Deadheading is the process of removing spent flowers from plants. When you pinch or cut off fading flowers, the plant puts its energy back into making more flowers, prolonging their color in the garden. With some plants, you can also get a second bloom. Here are some favorite perennials and annuals that benefit from deadheading, and some tips on how to do it.
Astilbe (Astilbe spp., Zones 4-8). Leave seedheads standing until unattractive, then cut to ground; doesn’t rebloom.
Balloon flower (Platycodon grandiflorus, Zones 4-9). Remove individual spent flowers; sap is sticky, clean pruner with alcohol; can rebloom.
Bee balm (Monarda didyma, Zones 4-9). Cut back to side buds; when finished flowering, cut back to 4 or 5 inches to promote healthy foliage; doesn’t rebloom.
Cardinal flower (Lobelia cardinalis, Zones 3-9). Cut flower spikes to 3 inches for a small rebloom.
Coral bells (Heuchera spp., Zones 4-8). Cut stems below the foliage mound; will sometimes have a small rebloom.
Cosmos (Cosmos spp., annual). Cut individual flower stalks to first leaves to promote branching and reblooming.
Dahlia (Dahlia spp., annual in most climates). Cut individual flower stalks to first leaves to promote branching and reblooming.
Daylily (Hemerocallis spp., Zones 3-10). Snap off spent flowers to promote larger later flowers; cut finished stems to the ground; some cultivars rebloom, others don’t.
Dianthus (Dianthus gratianopolitanus, Zones 3-8). Deadhead as soon as flowers fade to prevent reseeding; remove stems but allow foliage clump to remain; doesn’t rebloom.
Foxglove (Digitalis purpurea, Zones 4-8). Pinch individual flowers along stem; when stem is finished, cut to the ground; may rebloom with smaller flowers.
Geranium (Pelargonium spp., annual). Pinch spent flower stalks below the foliage; will bloom continuously through fall.
Jacob’s ladder (Polemonium caeruleum, Zones 4-8). Cut entire plant to the ground to encourage fresh, new growth; often reblooms.
Lavender (Lavandula angustifoli, Zones 5-8). Cut flower stems back to healthy foliage; second blooms are shorter than the first; cut late flowers, leaving foliage.
Monkshood (Aconitum napellus, Zones 5-8). Cut off spent florets; cut to side branches to promote bloom; cut to ground to promote second bloom; wear gloves to keep hands safe from poisonous sap.
New England aster (Aster nova-angliae, Zones 4-8). Shear stems back to the foliage; cut back by half in early summer to control height and promote bushiness and reblooming.
Penstemon (Penstemon barbatus, Zones 4-9).
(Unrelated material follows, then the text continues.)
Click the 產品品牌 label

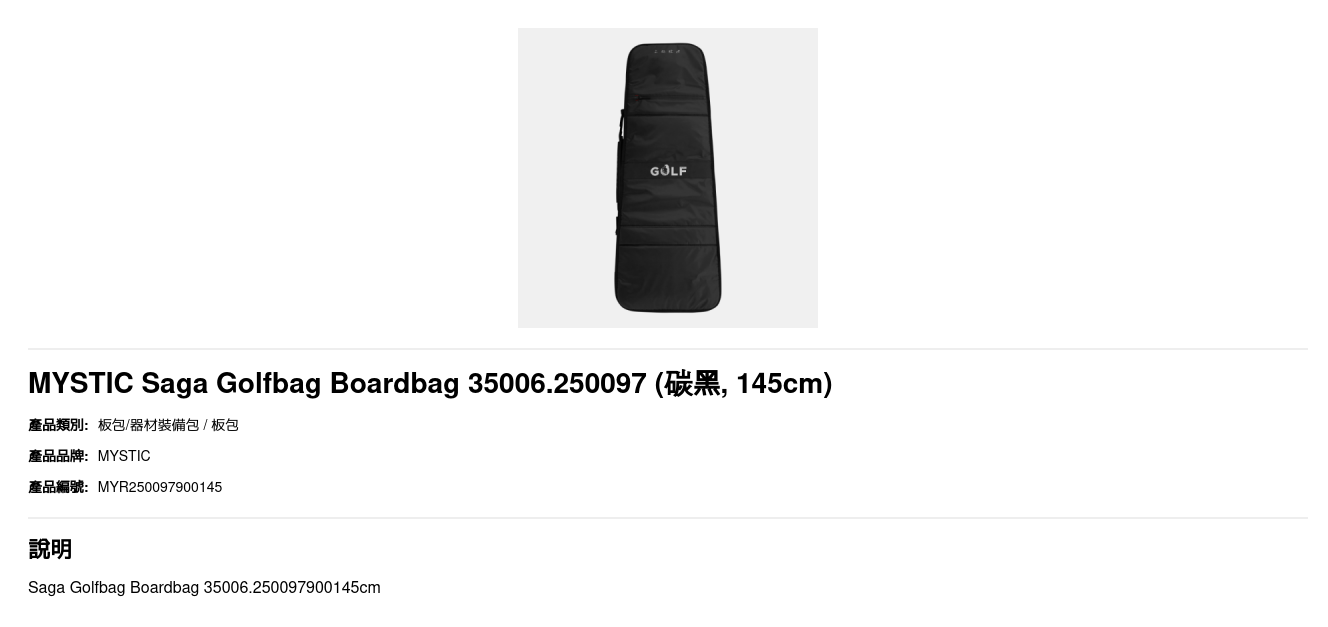pyautogui.click(x=58, y=456)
Cut side branches to prolong bloom; cut stems to ground when finished; doesn’t rebloom.
Petunia (Petunia spp., annual). Pinch back to the first set of leaves to promote bushiness and reblooming.
Purple coneflower (Echinacea purpurea, Zones 3-9). Reblooms without deadheading; cut early blooms to side shoots to promote larger late flowers.
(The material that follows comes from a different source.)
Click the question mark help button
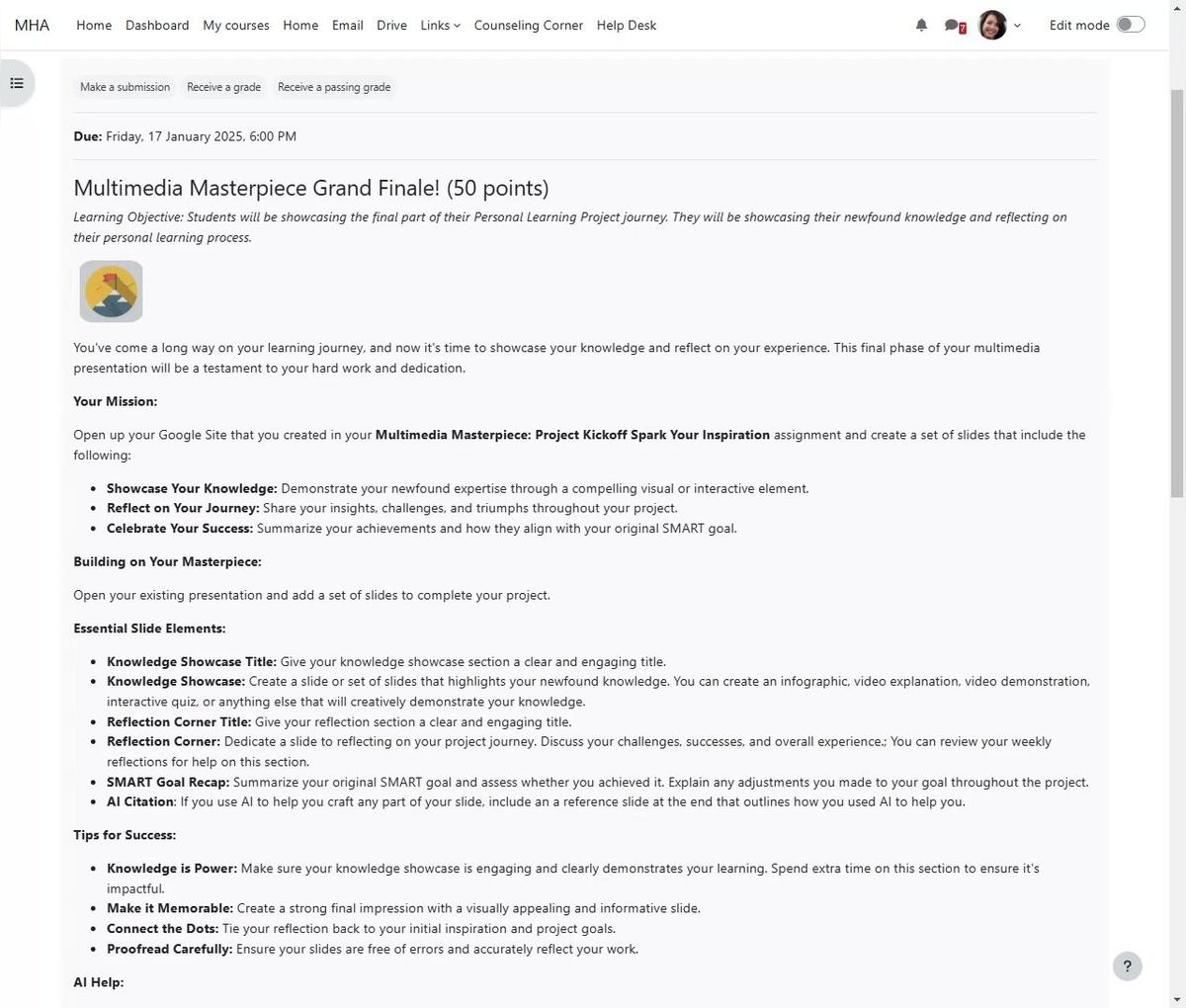 [x=1127, y=966]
Siberian iris (Iris sibirica, Zones 4-9). Pinch spent flowers from stem; cut stem to ground when finished blooming; doesn’t rebloom.
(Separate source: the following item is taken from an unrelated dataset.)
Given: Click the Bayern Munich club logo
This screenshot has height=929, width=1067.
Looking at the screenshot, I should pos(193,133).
Snapdragon (Antirrhinum spp., annual). Cut flower spikes back to foliage when they fade for a fall rebloom.
Tall garden phlox (Phlox paniculata, Zones 4-8). Shear off spent flower clusters; cut to ground when finished blooming; seeds will revert to less desirable colors; doesn’t rebloom.
Threadleaf coreposis (Coreopsis verticillata, Zones 4-9). Shear plants to ground in late summer for early fall rebloom.
Zinnia (Zinnia spp., annual). Cut individual flower stalks to first leaves to promote branching and reblooming.